Senior students at CB South high school have found themselves a new activity to keep them busy until graduation; a local game called Senior Assassin. Being the last team standing can win students ultimate clout and a fistful of cash.

Why do people take this so seriously? Before entering the game, each group must pay $20 to play, making it $10 for each participant. At the beginning of the first round there were around 95 teams participating, making the prize just shy of $2000.

Students are assigned their target group on Monday of every week. By the end of Saturday night, students must have eliminated their target group or they themselves are eliminated. To be eliminated means that students shoot their targets with a water gun.

Students are not permitted to “shoot” each other on school property, at school-ran events, or inside cars and buildings. When a student is shot, they must take a picture with the person who eliminated them, adding an extra entertaining aspect of the game.

Currently, there are eleven teams left fighting for the big prize pool. A thriving team that has advanced with flying colors each round is Michael Monser and Michael Perry.

“Using other teams to trap our targets have been successful the past two rounds, but it gets tricky this late in the game,” Michael Monser said. “I really do believe we’re gonna win this whole thing.”

The Michaels have been doing anything necessary to win. “We waited outside a girl’s car in her driveway for like four and a half hours on a Tuesday night until around midnight,” Monser said. “She refused to get out of her car.”

It is quite entertaining for parents and students outside of the game as well.

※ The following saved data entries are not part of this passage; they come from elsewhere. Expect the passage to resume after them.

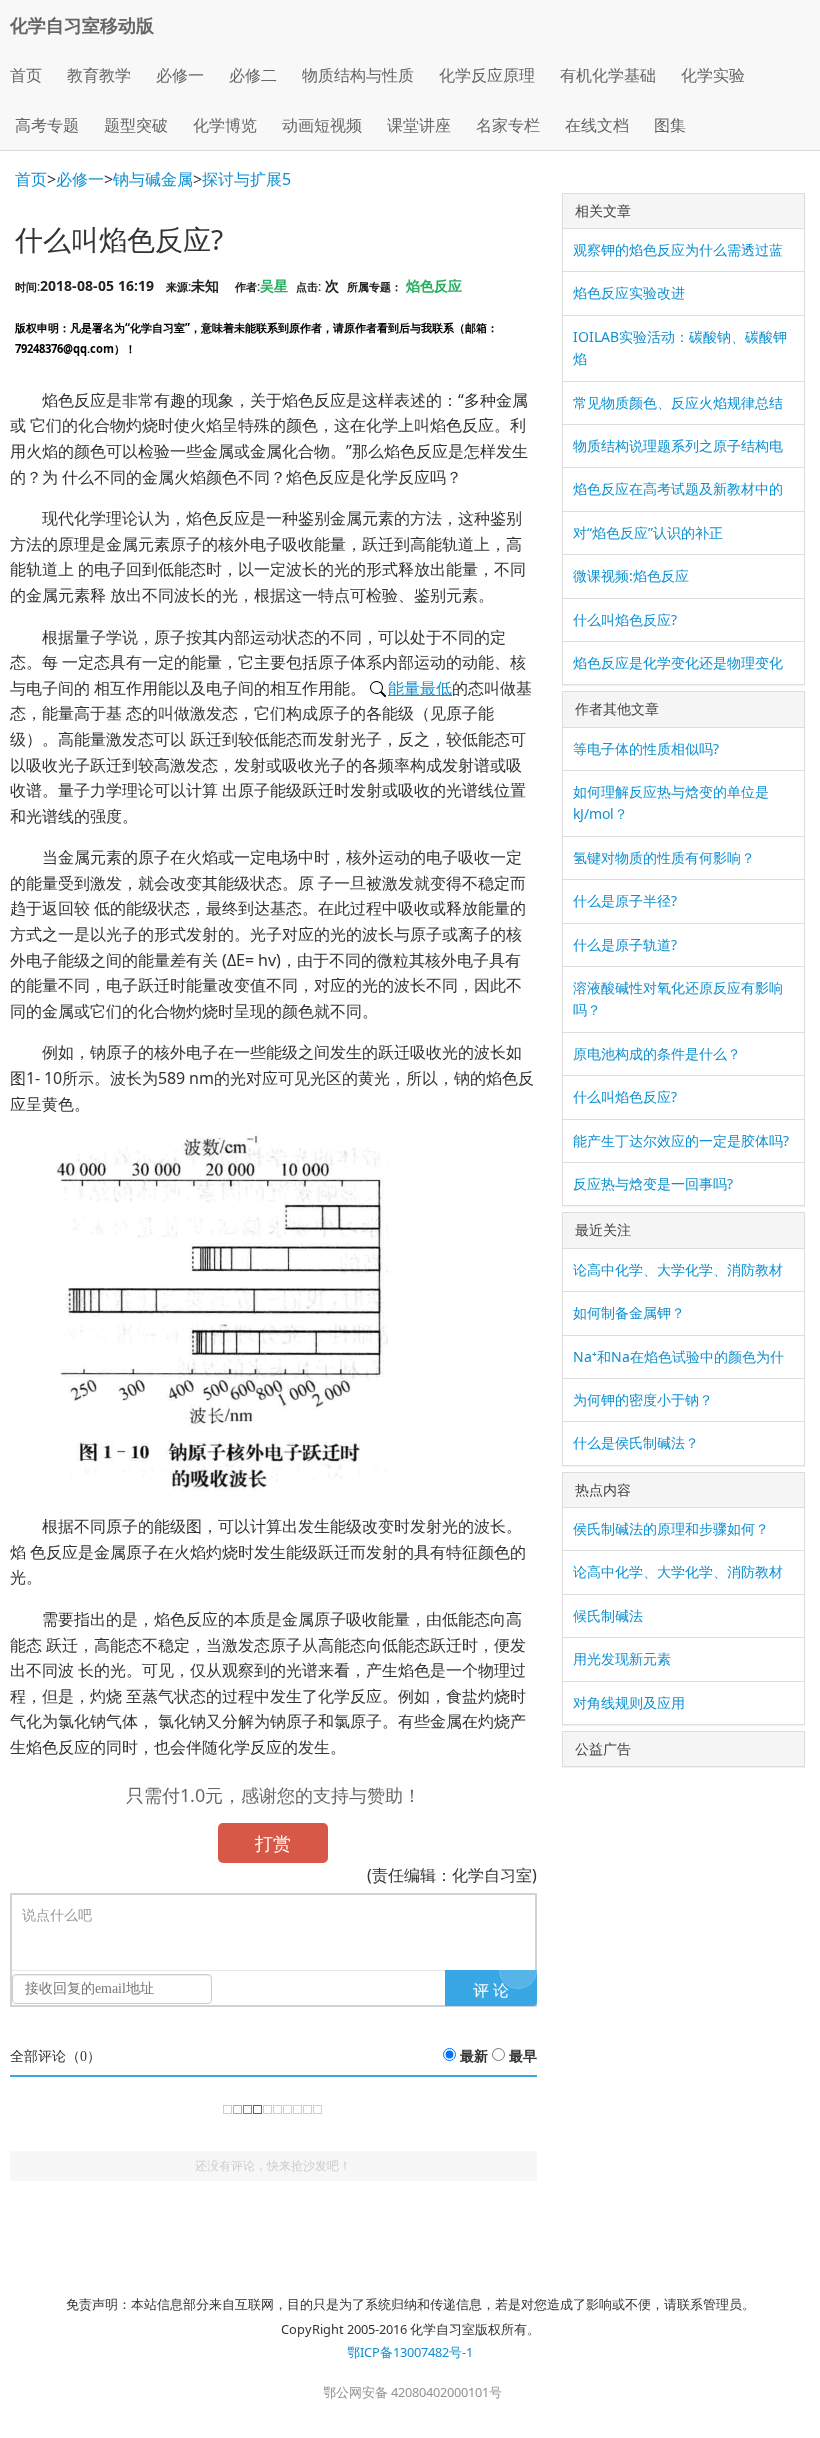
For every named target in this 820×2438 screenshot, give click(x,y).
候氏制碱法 (608, 1615)
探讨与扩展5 (246, 179)
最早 (523, 2056)
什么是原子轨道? (625, 944)
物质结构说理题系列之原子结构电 (678, 445)
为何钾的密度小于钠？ (643, 1399)
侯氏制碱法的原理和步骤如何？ (671, 1528)
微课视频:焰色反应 (631, 575)
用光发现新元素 (622, 1658)
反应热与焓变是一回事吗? (653, 1183)
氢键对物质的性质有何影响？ (664, 857)
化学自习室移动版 (82, 25)
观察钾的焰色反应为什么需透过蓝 (678, 249)
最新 (474, 2056)
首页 (26, 75)
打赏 (273, 1843)
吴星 (274, 285)
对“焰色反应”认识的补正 (648, 532)
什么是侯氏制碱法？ (636, 1442)
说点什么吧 (57, 1915)
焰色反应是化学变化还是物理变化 (678, 662)
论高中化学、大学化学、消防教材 (678, 1269)
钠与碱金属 (153, 179)
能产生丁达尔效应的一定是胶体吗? (681, 1140)
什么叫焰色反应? (625, 619)
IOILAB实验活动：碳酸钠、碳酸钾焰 (680, 347)
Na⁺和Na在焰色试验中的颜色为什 (678, 1356)
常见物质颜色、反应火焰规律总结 (678, 402)
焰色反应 (434, 285)
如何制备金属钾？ (629, 1312)
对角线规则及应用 (629, 1702)
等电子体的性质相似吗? (646, 748)
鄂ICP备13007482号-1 (410, 2352)
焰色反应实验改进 (629, 292)
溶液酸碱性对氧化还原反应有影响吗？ (678, 998)
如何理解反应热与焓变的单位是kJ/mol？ (671, 802)
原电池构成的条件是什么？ (657, 1053)
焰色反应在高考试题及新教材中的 (678, 488)
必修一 (80, 179)
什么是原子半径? (625, 900)
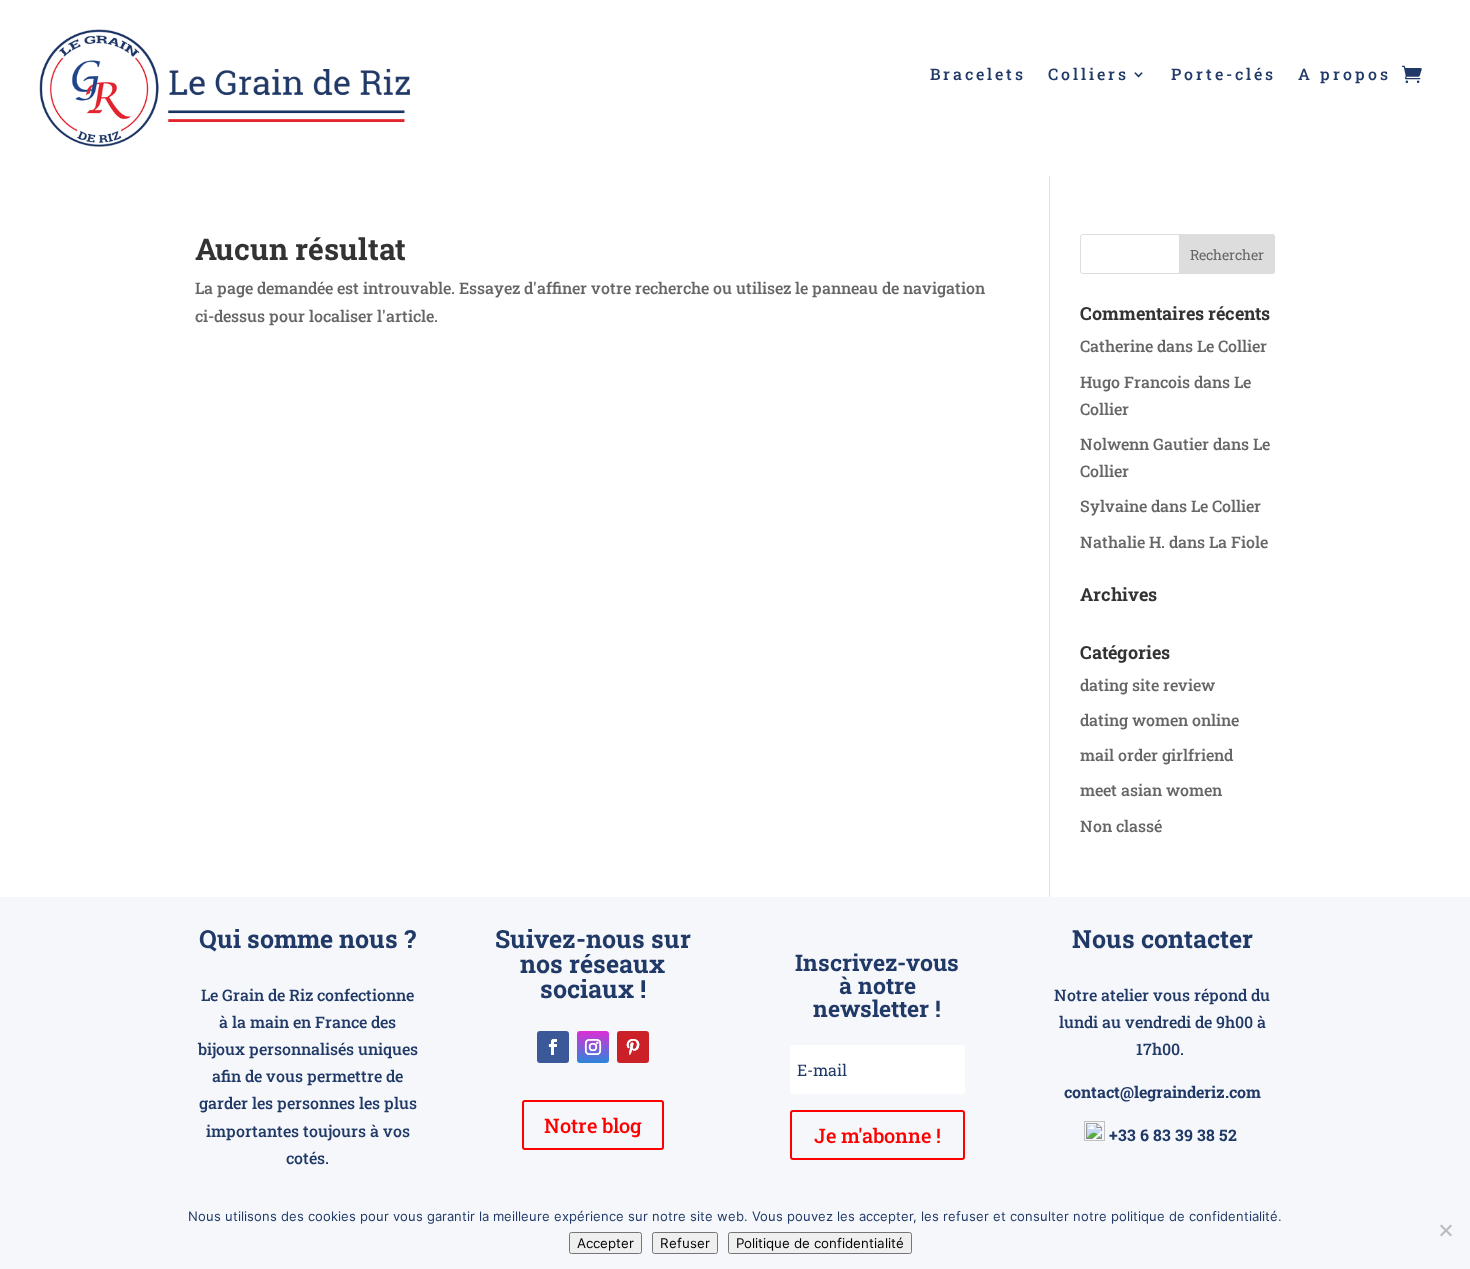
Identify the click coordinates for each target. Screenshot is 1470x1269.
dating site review (1147, 684)
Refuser (685, 1243)
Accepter (605, 1243)
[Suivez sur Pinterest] (633, 1047)
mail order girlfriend (1156, 754)
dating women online (1159, 719)
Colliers (1088, 75)
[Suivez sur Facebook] (553, 1047)
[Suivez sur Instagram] (593, 1047)
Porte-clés (1223, 75)
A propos (1344, 75)
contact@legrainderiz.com (1162, 1091)
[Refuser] (1445, 1230)
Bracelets (978, 75)
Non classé (1121, 825)
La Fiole (1238, 541)
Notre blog (593, 1125)
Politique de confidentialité (820, 1243)
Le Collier (1232, 345)
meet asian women (1151, 789)
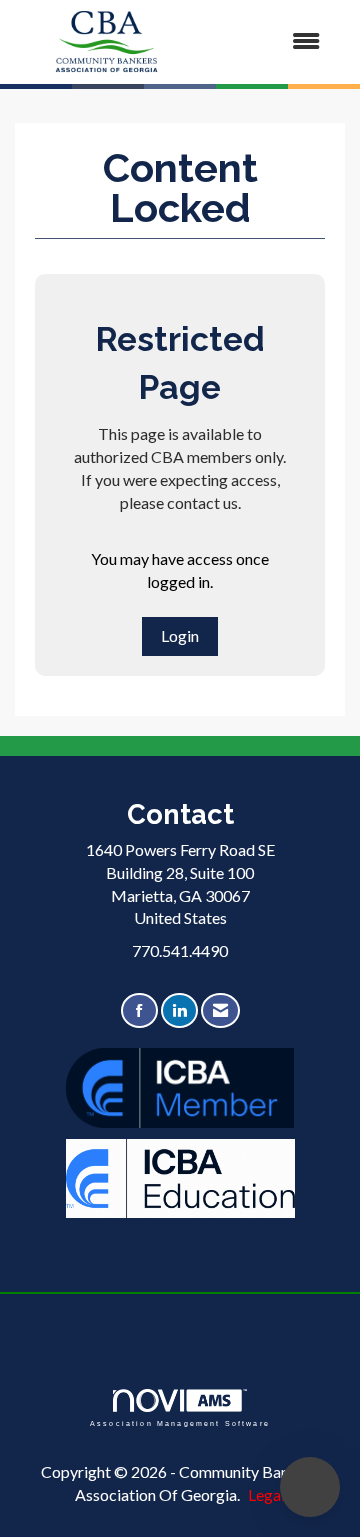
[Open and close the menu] (269, 41)
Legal (266, 1494)
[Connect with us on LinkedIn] (179, 1010)
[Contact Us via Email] (220, 1010)
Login (180, 635)
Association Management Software (180, 1422)
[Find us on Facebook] (139, 1010)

For example, Carter Kaplan, a student who was eliminated in the first round, has been enjoying the game from the sidelines.

“I got eliminated on Day one. My partner, Reese Levinson, told me that there were people outside my house trying to shoot me. So I went outside to check and got shot as they were hiding inside my garage,” Carter explained.

“I was sad I was eliminated because I wanted to keep playing, but there’s nothing I can do now,” Carter stated. “I wasn’t going to go as hard as some of the other people in, so it was just a matter of time until I got eliminated.”

“I swapped cars with someone else from a different group to try to help them get their targets and it worked,” Carter explained. “I pulled up to where we knew they’d be and put my hood up pretending to be a different person. People came behind and started shooting me, thinking I was Colin, and then the team I was helping jumped out and got them.”

However, not everyone enjoys the intensity of the game. In other words, parents are not happy with kids camped out on their lawns. Not to mention the idea of students running around with water guns is intimidating.

“My parents didn’t care he was hiding inside our garage. They laughed about it actually,” Carter said. “But my partner called me stupid multiple times for going outside to look for them.”

“When waiting for the girl to get out of her car, her dad came out and talked to us, wished us the best of luck, and went to bed,” Michael Perry said. “He didn’t care we had his daughter trapped in her car in their own driveway.”

Currently, the fourth round of the game is underway. Michael squared got eliminated, the favorite to win, but there are only four teams remaining to fight for the prize.

Senior Assassin has raised morale at CB South by having an activity for everybody in the class. According to Carter Kaplan, “it was all anybody talked about for the two weeks leading up to it.”